Textauszug>
+---+
# Wlan Stick oder PCI E Karte an FritzBox 7490



## Don-Camilo (4. Oktober 2017)

Hallo,
wir sind Mieter in einer Wohnung, die im Eingangsbereich/ Flur Ihre Telefondose hat. Dort haben wir auch unsere Fritz Box 7490 angeschlossen.

Seit viele Jahren ärgern wir uns damit rum, das wir Telekom Home Entertain nur mit Powerline sehen können, weil der Vermieter keine neue Dose ins Wohnzimmer verlegen will.
Mit den Speedport Powerline 100 Duo und jetzt den neuen von ZyXel PLA 5405 MIMO(hatte auch schon u.a. Develo und TP-Link alle angeschlossen) haben wir dauernd Verbindungsabbrüche, das Bild friert ein oder ich fliege aus den Online Spielen.

Was würdet Ihr machen, um eine stabile Internetverbindung hin zu bekommen ... eine neue Telefondose verlegen kommt nicht in frage und eine Kabel auf dem Flur will meine Frau nicht!

Ich habe einen PC-Desktop mit unten stehender Hardware, Win 10 64 Bit, eine Fritz Box 7490 und zwischen Router und TV / PC sind ca. 20 Meter und Tür/ 1-2 Wände.
+---+
Bereitgestellte Einträge>
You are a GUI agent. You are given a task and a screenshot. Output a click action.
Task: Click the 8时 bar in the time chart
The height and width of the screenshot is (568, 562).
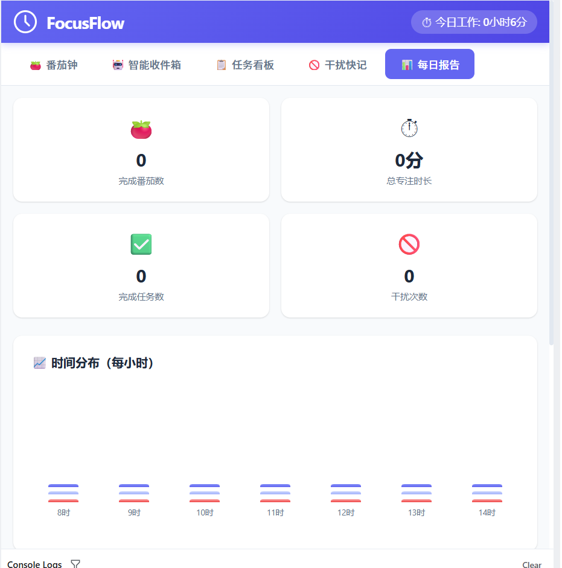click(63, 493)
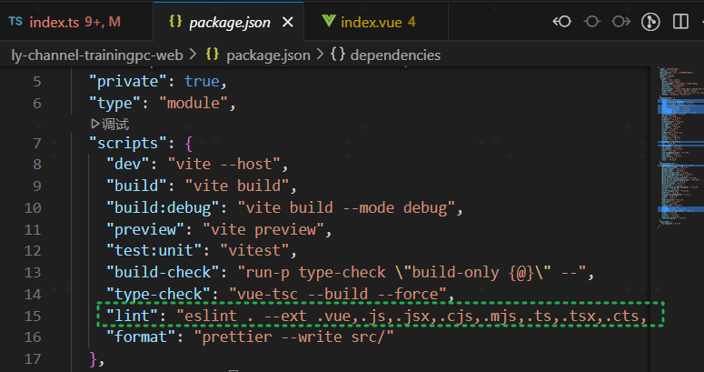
+---+
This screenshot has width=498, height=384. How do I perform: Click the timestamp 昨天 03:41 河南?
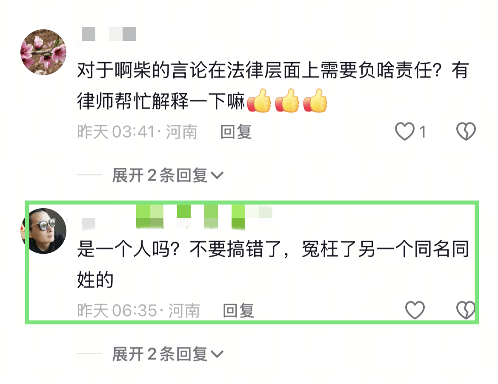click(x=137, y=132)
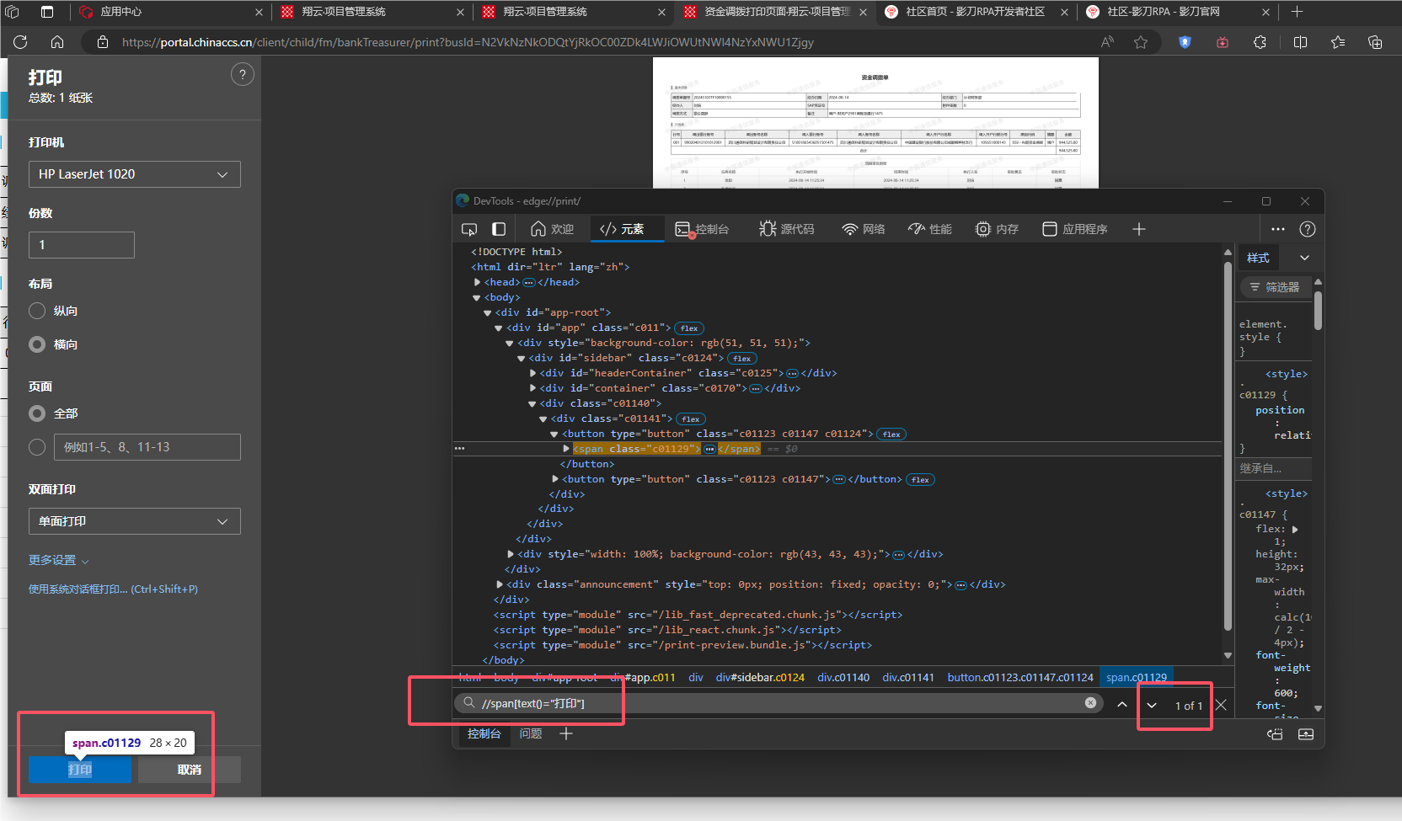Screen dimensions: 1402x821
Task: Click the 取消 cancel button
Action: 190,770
+---+
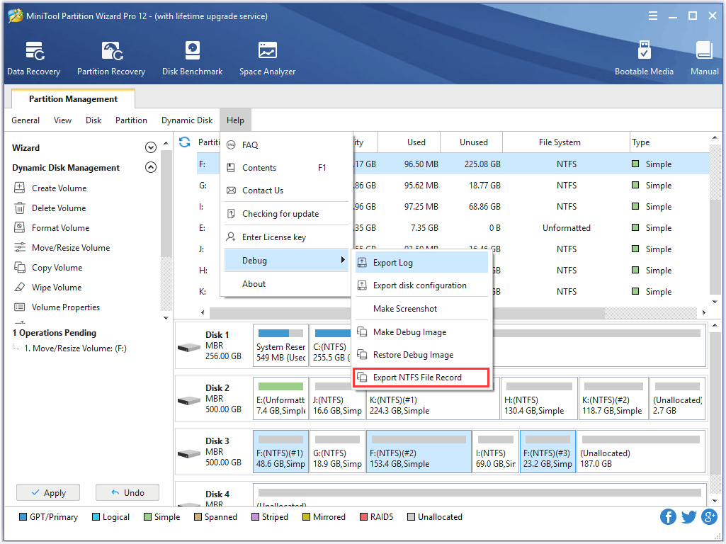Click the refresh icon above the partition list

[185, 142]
+---+
Kopiere aus dem Forenbeitrag über die FritzBox 7490 wortgetreu den Abschnitt, der mit den Worten „Mit den Speedport“ beginnt und mit „Tür/ 1-2 Wände.“ endet. Die Einträge spielen hierfür keine Rolle.

Die Antwort>
Mit den Speedport Powerline 100 Duo und jetzt den neuen von ZyXel PLA 5405 MIMO(hatte auch schon u.a. Develo und TP-Link alle angeschlossen) haben wir dauernd Verbindungsabbrüche, das Bild friert ein oder ich fliege aus den Online Spielen.

Was würdet Ihr machen, um eine stabile Internetverbindung hin zu bekommen ... eine neue Telefondose verlegen kommt nicht in frage und eine Kabel auf dem Flur will meine Frau nicht!

Ich habe einen PC-Desktop mit unten stehender Hardware, Win 10 64 Bit, eine Fritz Box 7490 und zwischen Router und TV / PC sind ca. 20 Meter und Tür/ 1-2 Wände.